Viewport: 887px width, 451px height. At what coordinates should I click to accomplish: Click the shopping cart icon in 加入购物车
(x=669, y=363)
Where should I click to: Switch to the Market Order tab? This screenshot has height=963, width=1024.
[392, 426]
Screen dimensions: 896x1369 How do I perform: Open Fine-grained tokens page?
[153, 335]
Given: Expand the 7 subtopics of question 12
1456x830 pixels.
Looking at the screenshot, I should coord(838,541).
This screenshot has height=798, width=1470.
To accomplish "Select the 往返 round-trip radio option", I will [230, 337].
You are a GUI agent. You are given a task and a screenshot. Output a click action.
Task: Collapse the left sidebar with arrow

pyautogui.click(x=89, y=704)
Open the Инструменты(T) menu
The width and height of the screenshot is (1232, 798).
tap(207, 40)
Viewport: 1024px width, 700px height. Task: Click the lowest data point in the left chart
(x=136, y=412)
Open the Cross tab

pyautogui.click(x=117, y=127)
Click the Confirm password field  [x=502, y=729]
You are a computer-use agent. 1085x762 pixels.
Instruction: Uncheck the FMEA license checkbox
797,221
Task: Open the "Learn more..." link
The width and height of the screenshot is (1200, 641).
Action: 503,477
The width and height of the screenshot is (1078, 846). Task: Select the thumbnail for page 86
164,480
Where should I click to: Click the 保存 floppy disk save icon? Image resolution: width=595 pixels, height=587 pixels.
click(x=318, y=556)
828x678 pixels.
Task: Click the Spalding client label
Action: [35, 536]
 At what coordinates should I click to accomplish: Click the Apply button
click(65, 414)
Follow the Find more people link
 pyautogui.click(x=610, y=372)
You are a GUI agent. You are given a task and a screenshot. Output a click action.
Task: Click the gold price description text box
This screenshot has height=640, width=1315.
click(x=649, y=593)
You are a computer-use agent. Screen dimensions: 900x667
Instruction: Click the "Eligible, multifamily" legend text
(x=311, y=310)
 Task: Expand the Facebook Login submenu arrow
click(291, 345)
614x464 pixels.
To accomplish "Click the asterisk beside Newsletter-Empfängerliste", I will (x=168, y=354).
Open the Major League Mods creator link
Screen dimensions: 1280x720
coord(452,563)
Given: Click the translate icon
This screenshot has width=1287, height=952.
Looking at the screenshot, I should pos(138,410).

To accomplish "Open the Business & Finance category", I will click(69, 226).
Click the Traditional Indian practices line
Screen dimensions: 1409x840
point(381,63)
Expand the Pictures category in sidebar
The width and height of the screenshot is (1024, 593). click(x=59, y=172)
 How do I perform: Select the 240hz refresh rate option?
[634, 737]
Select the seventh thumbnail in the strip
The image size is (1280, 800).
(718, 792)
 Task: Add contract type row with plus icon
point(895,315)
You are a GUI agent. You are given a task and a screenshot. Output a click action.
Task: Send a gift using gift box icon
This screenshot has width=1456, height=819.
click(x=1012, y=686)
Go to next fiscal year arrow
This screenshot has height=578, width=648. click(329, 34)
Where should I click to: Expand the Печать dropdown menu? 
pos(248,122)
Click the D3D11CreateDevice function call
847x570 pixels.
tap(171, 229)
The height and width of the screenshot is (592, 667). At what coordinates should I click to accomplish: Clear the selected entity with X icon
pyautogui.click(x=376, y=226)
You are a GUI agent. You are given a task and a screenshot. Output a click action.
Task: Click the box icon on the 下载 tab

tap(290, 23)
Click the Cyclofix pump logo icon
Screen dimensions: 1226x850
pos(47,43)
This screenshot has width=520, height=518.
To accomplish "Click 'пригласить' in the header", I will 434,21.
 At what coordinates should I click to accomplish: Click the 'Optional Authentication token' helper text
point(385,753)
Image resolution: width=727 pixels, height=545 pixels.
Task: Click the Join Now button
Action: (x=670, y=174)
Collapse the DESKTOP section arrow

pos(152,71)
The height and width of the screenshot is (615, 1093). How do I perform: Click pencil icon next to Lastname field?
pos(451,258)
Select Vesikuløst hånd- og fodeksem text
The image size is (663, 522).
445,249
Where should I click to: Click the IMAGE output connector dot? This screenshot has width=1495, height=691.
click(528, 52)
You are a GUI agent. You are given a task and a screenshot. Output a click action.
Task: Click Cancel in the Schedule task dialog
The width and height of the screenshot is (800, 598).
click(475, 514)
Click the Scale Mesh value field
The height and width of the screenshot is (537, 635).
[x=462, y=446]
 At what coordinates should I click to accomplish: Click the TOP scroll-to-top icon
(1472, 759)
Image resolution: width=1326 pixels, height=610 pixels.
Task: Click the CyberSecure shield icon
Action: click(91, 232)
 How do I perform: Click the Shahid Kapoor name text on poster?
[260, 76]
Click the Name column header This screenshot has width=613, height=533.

------------------------------------------------------------

Work request => The data must be output in full, exactly as given.

Reply to the task =>
Viewport: 887px width, 451px height. At what coordinates should I click to accomplish: Click the shopping cart icon in 加入购物车
(x=669, y=363)
Where should I click to: Switch to the Market Order tab? This screenshot has height=963, width=1024.
[392, 426]
Screen dimensions: 896x1369 How do I perform: Open Fine-grained tokens page?
[153, 335]
Given: Expand the 7 subtopics of question 12
1456x830 pixels.
Looking at the screenshot, I should coord(838,541).
This screenshot has height=798, width=1470.
To accomplish "Select the 往返 round-trip radio option", I will [230, 337].
You are a GUI agent. You are given a task and a screenshot. Output a click action.
Task: Collapse the left sidebar with arrow

pyautogui.click(x=89, y=704)
Open the Инструменты(T) menu
The width and height of the screenshot is (1232, 798).
tap(207, 40)
Viewport: 1024px width, 700px height. Task: Click the lowest data point in the left chart
(x=136, y=412)
Open the Cross tab

pyautogui.click(x=117, y=127)
Click the Confirm password field  [x=502, y=729]
You are a computer-use agent. 1085x762 pixels.
Instruction: Uncheck the FMEA license checkbox
797,221
Task: Open the "Learn more..." link
The width and height of the screenshot is (1200, 641).
Action: 503,477
The width and height of the screenshot is (1078, 846). Task: Select the thumbnail for page 86
164,480
Where should I click to: Click the 保存 floppy disk save icon? Image resolution: width=595 pixels, height=587 pixels.
click(x=318, y=556)
828x678 pixels.
Task: Click the Spalding client label
Action: [35, 536]
 At what coordinates should I click to accomplish: Click the Apply button
click(65, 414)
Follow the Find more people link
 pyautogui.click(x=610, y=372)
You are a GUI agent. You are given a task and a screenshot. Output a click action.
Task: Click the gold price description text box
This screenshot has height=640, width=1315.
click(x=649, y=593)
You are a computer-use agent. Screen dimensions: 900x667
Instruction: Click the "Eligible, multifamily" legend text
(x=311, y=310)
 Task: Expand the Facebook Login submenu arrow
click(291, 345)
614x464 pixels.
To accomplish "Click the asterisk beside Newsletter-Empfängerliste", I will (x=168, y=354).
Open the Major League Mods creator link
Screen dimensions: 1280x720
coord(452,563)
Given: Click the translate icon
This screenshot has width=1287, height=952.
Looking at the screenshot, I should pos(138,410).

To accomplish "Open the Business & Finance category", I will click(69, 226).
Click the Traditional Indian practices line
Screen dimensions: 1409x840
point(381,63)
Expand the Pictures category in sidebar
The width and height of the screenshot is (1024, 593). click(x=59, y=172)
 How do I perform: Select the 240hz refresh rate option?
[634, 737]
Select the seventh thumbnail in the strip
The image size is (1280, 800).
(718, 792)
 Task: Add contract type row with plus icon
point(895,315)
You are a GUI agent. You are given a task and a screenshot. Output a click action.
Task: Send a gift using gift box icon
This screenshot has width=1456, height=819.
click(x=1012, y=686)
Go to next fiscal year arrow
This screenshot has height=578, width=648. click(329, 34)
Where should I click to: Expand the Печать dropdown menu? 
pos(248,122)
Click the D3D11CreateDevice function call
847x570 pixels.
tap(171, 229)
The height and width of the screenshot is (592, 667). At what coordinates should I click to accomplish: Clear the selected entity with X icon
pyautogui.click(x=376, y=226)
You are a GUI agent. You are given a task and a screenshot. Output a click action.
Task: Click the box icon on the 下载 tab

tap(290, 23)
Click the Cyclofix pump logo icon
Screen dimensions: 1226x850
pos(47,43)
This screenshot has width=520, height=518.
To accomplish "Click 'пригласить' in the header", I will 434,21.
 At what coordinates should I click to accomplish: Click the 'Optional Authentication token' helper text
point(385,753)
Image resolution: width=727 pixels, height=545 pixels.
Task: Click the Join Now button
Action: (x=670, y=174)
Collapse the DESKTOP section arrow

pos(152,71)
The height and width of the screenshot is (615, 1093). How do I perform: Click pencil icon next to Lastname field?
pos(451,258)
Select Vesikuløst hånd- og fodeksem text
The image size is (663, 522).
445,249
Where should I click to: Click the IMAGE output connector dot? This screenshot has width=1495, height=691.
click(528, 52)
You are a GUI agent. You are given a task and a screenshot. Output a click action.
Task: Click Cancel in the Schedule task dialog
The width and height of the screenshot is (800, 598).
click(475, 514)
Click the Scale Mesh value field
The height and width of the screenshot is (537, 635).
[x=462, y=446]
 At what coordinates should I click to accomplish: Click the TOP scroll-to-top icon
(1472, 759)
Image resolution: width=1326 pixels, height=610 pixels.
Task: Click the CyberSecure shield icon
Action: click(91, 232)
 How do I perform: Click the Shahid Kapoor name text on poster?
[260, 76]
Click the Name column header This screenshot has width=613, height=533.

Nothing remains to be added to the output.